Записи, выбранные из коллекции:
--
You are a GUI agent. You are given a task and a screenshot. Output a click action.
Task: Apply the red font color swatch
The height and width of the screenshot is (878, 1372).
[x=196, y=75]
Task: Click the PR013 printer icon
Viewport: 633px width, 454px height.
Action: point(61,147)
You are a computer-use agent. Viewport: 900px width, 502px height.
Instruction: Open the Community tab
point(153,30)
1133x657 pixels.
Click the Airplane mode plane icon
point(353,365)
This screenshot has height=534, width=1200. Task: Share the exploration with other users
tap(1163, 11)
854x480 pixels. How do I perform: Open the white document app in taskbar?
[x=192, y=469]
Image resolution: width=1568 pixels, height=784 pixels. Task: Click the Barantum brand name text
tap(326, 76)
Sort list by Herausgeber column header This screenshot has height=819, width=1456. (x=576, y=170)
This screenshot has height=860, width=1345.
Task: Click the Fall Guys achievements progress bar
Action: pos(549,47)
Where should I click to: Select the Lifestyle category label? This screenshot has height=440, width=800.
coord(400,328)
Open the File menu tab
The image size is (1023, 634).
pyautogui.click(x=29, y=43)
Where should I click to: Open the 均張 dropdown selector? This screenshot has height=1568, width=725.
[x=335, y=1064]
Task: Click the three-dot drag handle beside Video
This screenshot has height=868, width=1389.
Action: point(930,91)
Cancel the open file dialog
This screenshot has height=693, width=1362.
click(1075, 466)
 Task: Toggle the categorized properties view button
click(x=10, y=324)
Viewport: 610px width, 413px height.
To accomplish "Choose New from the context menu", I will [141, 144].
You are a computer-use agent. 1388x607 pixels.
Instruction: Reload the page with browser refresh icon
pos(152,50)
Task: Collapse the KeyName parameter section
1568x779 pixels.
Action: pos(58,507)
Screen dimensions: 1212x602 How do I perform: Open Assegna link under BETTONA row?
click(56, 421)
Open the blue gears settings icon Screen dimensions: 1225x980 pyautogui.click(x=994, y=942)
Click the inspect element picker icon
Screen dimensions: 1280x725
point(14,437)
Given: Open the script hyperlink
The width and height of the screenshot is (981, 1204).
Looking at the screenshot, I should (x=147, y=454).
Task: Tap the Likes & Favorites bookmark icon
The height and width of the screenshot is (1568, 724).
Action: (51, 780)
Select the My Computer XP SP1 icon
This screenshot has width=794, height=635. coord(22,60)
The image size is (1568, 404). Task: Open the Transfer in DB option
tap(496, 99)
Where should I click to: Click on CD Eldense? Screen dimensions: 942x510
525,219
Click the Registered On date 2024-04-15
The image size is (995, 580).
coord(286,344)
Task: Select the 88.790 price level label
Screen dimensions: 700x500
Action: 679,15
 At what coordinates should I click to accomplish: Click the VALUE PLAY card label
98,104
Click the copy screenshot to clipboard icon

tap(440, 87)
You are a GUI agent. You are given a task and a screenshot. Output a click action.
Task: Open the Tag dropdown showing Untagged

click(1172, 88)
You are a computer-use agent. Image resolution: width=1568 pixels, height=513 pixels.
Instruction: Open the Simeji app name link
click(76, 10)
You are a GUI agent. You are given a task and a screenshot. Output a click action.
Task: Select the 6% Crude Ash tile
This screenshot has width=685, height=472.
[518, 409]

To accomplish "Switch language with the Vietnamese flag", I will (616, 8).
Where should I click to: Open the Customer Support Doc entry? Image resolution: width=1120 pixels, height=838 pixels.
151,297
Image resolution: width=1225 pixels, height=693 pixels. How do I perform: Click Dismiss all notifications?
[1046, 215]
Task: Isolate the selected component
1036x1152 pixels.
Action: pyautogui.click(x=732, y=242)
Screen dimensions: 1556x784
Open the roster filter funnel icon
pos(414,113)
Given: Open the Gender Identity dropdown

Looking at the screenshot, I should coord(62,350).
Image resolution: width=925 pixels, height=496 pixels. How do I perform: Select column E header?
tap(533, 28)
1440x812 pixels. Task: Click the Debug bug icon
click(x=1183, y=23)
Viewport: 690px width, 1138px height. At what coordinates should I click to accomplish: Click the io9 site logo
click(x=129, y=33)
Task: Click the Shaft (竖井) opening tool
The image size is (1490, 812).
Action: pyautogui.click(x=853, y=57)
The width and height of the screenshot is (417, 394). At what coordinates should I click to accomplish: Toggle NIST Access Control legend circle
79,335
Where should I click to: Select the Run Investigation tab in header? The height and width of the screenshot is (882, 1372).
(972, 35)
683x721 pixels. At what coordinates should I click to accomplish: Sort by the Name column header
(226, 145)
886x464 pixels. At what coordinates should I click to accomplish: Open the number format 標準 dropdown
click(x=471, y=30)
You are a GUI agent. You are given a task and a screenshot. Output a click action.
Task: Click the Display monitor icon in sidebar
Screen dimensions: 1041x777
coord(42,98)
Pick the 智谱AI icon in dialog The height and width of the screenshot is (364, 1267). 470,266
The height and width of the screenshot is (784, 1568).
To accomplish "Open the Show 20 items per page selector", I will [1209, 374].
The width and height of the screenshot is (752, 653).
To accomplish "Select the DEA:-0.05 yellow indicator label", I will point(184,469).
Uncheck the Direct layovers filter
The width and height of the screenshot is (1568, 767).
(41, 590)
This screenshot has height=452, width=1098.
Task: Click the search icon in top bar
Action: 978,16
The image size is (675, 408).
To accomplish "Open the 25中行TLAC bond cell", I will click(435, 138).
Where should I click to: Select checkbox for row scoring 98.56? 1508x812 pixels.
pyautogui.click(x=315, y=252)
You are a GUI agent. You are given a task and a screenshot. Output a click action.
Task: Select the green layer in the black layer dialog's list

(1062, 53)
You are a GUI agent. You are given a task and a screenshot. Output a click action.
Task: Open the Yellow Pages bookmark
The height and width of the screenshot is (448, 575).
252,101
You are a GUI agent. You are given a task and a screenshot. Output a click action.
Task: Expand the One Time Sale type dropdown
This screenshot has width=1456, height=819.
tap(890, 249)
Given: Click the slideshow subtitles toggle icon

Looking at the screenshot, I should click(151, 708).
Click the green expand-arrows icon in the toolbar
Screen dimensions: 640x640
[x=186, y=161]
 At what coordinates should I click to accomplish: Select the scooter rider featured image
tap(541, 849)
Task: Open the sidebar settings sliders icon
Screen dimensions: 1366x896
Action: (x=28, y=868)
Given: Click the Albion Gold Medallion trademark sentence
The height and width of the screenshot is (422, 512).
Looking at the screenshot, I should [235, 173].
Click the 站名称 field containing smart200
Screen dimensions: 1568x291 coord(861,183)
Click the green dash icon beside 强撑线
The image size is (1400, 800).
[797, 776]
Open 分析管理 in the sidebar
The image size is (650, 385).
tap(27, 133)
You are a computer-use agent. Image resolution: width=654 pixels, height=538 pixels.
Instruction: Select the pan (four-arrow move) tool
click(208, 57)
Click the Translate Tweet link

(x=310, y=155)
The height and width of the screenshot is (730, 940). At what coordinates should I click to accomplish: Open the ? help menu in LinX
--
Подставьте «Window» вместо «Viewport» во всех данных выше и приведите их заново, больше ничего не меняя.

You are a GUI agent. You are given a task and a screenshot. Output a click action.
Task: Apply the red font color swatch
The height and width of the screenshot is (878, 1372).
[x=196, y=75]
Task: Click the PR013 printer icon
Window: 633px width, 454px height.
Action: point(61,147)
You are a computer-use agent. Window: 900px width, 502px height.
Instruction: Open the Community tab
point(153,30)
1133x657 pixels.
Click the Airplane mode plane icon
point(353,365)
This screenshot has height=534, width=1200. Task: Share the exploration with other users
tap(1163, 11)
854x480 pixels. How do I perform: Open the white document app in taskbar?
[x=192, y=469]
Image resolution: width=1568 pixels, height=784 pixels. Task: Click the Barantum brand name text
tap(326, 76)
Sort list by Herausgeber column header This screenshot has height=819, width=1456. (x=576, y=170)
This screenshot has height=860, width=1345.
Task: Click the Fall Guys achievements progress bar
Action: pos(549,47)
Where should I click to: Select the Lifestyle category label? This screenshot has height=440, width=800.
coord(400,328)
Open the File menu tab
The image size is (1023, 634).
pyautogui.click(x=29, y=43)
Where should I click to: Open the 均張 dropdown selector? This screenshot has height=1568, width=725.
[x=335, y=1064]
Task: Click the three-dot drag handle beside Video
This screenshot has height=868, width=1389.
Action: point(930,91)
Cancel the open file dialog
This screenshot has height=693, width=1362.
click(1075, 466)
 Task: Toggle the categorized properties view button
click(x=10, y=324)
Window: 610px width, 413px height.
To accomplish "Choose New from the context menu", I will [141, 144].
You are a computer-use agent. 1388x607 pixels.
Instruction: Reload the page with browser refresh icon
pos(152,50)
Task: Collapse the KeyName parameter section
1568x779 pixels.
Action: pos(58,507)
Screen dimensions: 1212x602 How do I perform: Open Assegna link under BETTONA row?
click(56, 421)
Open the blue gears settings icon Screen dimensions: 1225x980 pyautogui.click(x=994, y=942)
Click the inspect element picker icon
Screen dimensions: 1280x725
point(14,437)
Given: Open the script hyperlink
The width and height of the screenshot is (981, 1204).
Looking at the screenshot, I should (x=147, y=454).
Task: Tap the Likes & Favorites bookmark icon
The height and width of the screenshot is (1568, 724).
Action: (51, 780)
Select the My Computer XP SP1 icon
This screenshot has width=794, height=635. coord(22,60)
The image size is (1568, 404). Task: Open the Transfer in DB option
tap(496, 99)
Where should I click to: Click on CD Eldense? Screen dimensions: 942x510
525,219
Click the Registered On date 2024-04-15
The image size is (995, 580).
coord(286,344)
Task: Select the 88.790 price level label
Screen dimensions: 700x500
Action: 679,15
 At what coordinates should I click to accomplish: Click the VALUE PLAY card label
98,104
Click the copy screenshot to clipboard icon

tap(440, 87)
You are a GUI agent. You are given a task and a screenshot. Output a click action.
Task: Open the Tag dropdown showing Untagged

click(1172, 88)
You are a computer-use agent. Image resolution: width=1568 pixels, height=513 pixels.
Instruction: Open the Simeji app name link
click(76, 10)
You are a GUI agent. You are given a task and a screenshot. Output a click action.
Task: Select the 6% Crude Ash tile
This screenshot has width=685, height=472.
[518, 409]

To accomplish "Switch language with the Vietnamese flag", I will (616, 8).
Where should I click to: Open the Customer Support Doc entry? Image resolution: width=1120 pixels, height=838 pixels.
151,297
Image resolution: width=1225 pixels, height=693 pixels. How do I perform: Click Dismiss all notifications?
[1046, 215]
Task: Isolate the selected component
1036x1152 pixels.
Action: pyautogui.click(x=732, y=242)
Screen dimensions: 1556x784
Open the roster filter funnel icon
pos(414,113)
Given: Open the Gender Identity dropdown

Looking at the screenshot, I should coord(62,350).
Image resolution: width=925 pixels, height=496 pixels. How do I perform: Select column E header?
tap(533, 28)
1440x812 pixels. Task: Click the Debug bug icon
click(x=1183, y=23)
Window: 690px width, 1138px height. At what coordinates should I click to accomplish: Click the io9 site logo
click(x=129, y=33)
Task: Click the Shaft (竖井) opening tool
The image size is (1490, 812).
Action: pyautogui.click(x=853, y=57)
The width and height of the screenshot is (417, 394). At what coordinates should I click to accomplish: Toggle NIST Access Control legend circle
79,335
Where should I click to: Select the Run Investigation tab in header? The height and width of the screenshot is (882, 1372).
(972, 35)
683x721 pixels. At what coordinates should I click to accomplish: Sort by the Name column header
(226, 145)
886x464 pixels. At what coordinates should I click to accomplish: Open the number format 標準 dropdown
click(x=471, y=30)
You are a GUI agent. You are given a task and a screenshot. Output a click action.
Task: Click the Display monitor icon in sidebar
Screen dimensions: 1041x777
coord(42,98)
Pick the 智谱AI icon in dialog The height and width of the screenshot is (364, 1267). 470,266
The height and width of the screenshot is (784, 1568).
To accomplish "Open the Show 20 items per page selector", I will [1209, 374].
The width and height of the screenshot is (752, 653).
To accomplish "Select the DEA:-0.05 yellow indicator label", I will point(184,469).
Uncheck the Direct layovers filter
The width and height of the screenshot is (1568, 767).
(41, 590)
This screenshot has height=452, width=1098.
Task: Click the search icon in top bar
Action: 978,16
The image size is (675, 408).
To accomplish "Open the 25中行TLAC bond cell", I will click(435, 138).
Where should I click to: Select checkbox for row scoring 98.56? 1508x812 pixels.
pyautogui.click(x=315, y=252)
You are a GUI agent. You are given a task and a screenshot. Output a click action.
Task: Select the green layer in the black layer dialog's list

(1062, 53)
You are a GUI agent. You are given a task and a screenshot. Output a click action.
Task: Open the Yellow Pages bookmark
The height and width of the screenshot is (448, 575).
252,101
You are a GUI agent. You are given a task and a screenshot. Output a click action.
Task: Expand the One Time Sale type dropdown
This screenshot has width=1456, height=819.
tap(890, 249)
Given: Click the slideshow subtitles toggle icon

Looking at the screenshot, I should click(151, 708).
Click the green expand-arrows icon in the toolbar
Screen dimensions: 640x640
[x=186, y=161]
 At what coordinates should I click to accomplish: Select the scooter rider featured image
tap(541, 849)
Task: Open the sidebar settings sliders icon
Screen dimensions: 1366x896
Action: (x=28, y=868)
Given: Click the Albion Gold Medallion trademark sentence
The height and width of the screenshot is (422, 512).
Looking at the screenshot, I should [235, 173].
Click the 站名称 field containing smart200
Screen dimensions: 1568x291 coord(861,183)
Click the green dash icon beside 强撑线
The image size is (1400, 800).
[797, 776]
Open 分析管理 in the sidebar
The image size is (650, 385).
tap(27, 133)
You are a computer-use agent. Image resolution: width=654 pixels, height=538 pixels.
Instruction: Select the pan (four-arrow move) tool
click(208, 57)
Click the Translate Tweet link

(x=310, y=155)
The height and width of the screenshot is (730, 940). At what coordinates should I click to accomplish: Open the ? help menu in LinX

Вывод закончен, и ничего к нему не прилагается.